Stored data
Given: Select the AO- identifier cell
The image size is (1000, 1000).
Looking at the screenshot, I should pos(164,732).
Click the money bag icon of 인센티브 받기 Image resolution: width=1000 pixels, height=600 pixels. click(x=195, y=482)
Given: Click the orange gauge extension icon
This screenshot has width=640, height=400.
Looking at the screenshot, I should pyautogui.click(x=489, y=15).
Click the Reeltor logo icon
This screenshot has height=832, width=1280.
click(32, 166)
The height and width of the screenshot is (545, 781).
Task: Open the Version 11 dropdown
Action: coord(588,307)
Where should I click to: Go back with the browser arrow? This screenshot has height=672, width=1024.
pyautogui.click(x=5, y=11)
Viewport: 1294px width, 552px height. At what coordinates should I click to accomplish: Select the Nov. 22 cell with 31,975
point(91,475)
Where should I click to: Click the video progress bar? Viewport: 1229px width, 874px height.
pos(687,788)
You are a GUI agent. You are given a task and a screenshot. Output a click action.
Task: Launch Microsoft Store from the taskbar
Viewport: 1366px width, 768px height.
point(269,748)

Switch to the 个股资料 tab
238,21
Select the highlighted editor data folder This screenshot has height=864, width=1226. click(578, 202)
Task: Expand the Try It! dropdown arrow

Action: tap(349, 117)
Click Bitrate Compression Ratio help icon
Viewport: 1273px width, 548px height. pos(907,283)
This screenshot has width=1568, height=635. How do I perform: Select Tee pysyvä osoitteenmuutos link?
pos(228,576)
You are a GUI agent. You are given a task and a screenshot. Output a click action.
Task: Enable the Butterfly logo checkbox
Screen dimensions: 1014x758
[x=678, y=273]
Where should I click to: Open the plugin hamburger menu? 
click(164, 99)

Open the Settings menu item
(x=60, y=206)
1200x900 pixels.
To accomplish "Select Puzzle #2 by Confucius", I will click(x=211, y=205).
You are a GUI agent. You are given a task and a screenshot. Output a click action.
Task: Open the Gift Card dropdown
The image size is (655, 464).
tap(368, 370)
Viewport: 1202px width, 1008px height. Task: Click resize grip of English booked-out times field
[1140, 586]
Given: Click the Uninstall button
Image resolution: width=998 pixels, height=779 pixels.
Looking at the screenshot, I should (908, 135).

**REQUIREMENT:**
A faithful, word-for-word transcription of the data above is required.

**FINISHED TASK:**
Given: Select the AO- identifier cell
The image size is (1000, 1000).
Looking at the screenshot, I should pos(164,732).
Click the money bag icon of 인센티브 받기 Image resolution: width=1000 pixels, height=600 pixels. click(x=195, y=482)
Given: Click the orange gauge extension icon
This screenshot has width=640, height=400.
Looking at the screenshot, I should pyautogui.click(x=489, y=15).
Click the Reeltor logo icon
This screenshot has height=832, width=1280.
click(32, 166)
The height and width of the screenshot is (545, 781).
Task: Open the Version 11 dropdown
Action: coord(588,307)
Where should I click to: Go back with the browser arrow? This screenshot has height=672, width=1024.
pyautogui.click(x=5, y=11)
Viewport: 1294px width, 552px height. At what coordinates should I click to accomplish: Select the Nov. 22 cell with 31,975
point(91,475)
Where should I click to: Click the video progress bar? Viewport: 1229px width, 874px height.
pos(687,788)
You are a GUI agent. You are given a task and a screenshot. Output a click action.
Task: Launch Microsoft Store from the taskbar
Viewport: 1366px width, 768px height.
point(269,748)

Switch to the 个股资料 tab
238,21
Select the highlighted editor data folder This screenshot has height=864, width=1226. click(578, 202)
Task: Expand the Try It! dropdown arrow

Action: tap(349, 117)
Click Bitrate Compression Ratio help icon
Viewport: 1273px width, 548px height. pos(907,283)
This screenshot has width=1568, height=635. How do I perform: Select Tee pysyvä osoitteenmuutos link?
pos(228,576)
You are a GUI agent. You are given a task and a screenshot. Output a click action.
Task: Enable the Butterfly logo checkbox
Screen dimensions: 1014x758
[x=678, y=273]
Where should I click to: Open the plugin hamburger menu? 
click(164, 99)

Open the Settings menu item
(x=60, y=206)
1200x900 pixels.
To accomplish "Select Puzzle #2 by Confucius", I will click(x=211, y=205).
You are a GUI agent. You are given a task and a screenshot. Output a click action.
Task: Open the Gift Card dropdown
The image size is (655, 464).
tap(368, 370)
Viewport: 1202px width, 1008px height. Task: Click resize grip of English booked-out times field
[1140, 586]
Given: Click the Uninstall button
Image resolution: width=998 pixels, height=779 pixels.
Looking at the screenshot, I should (908, 135).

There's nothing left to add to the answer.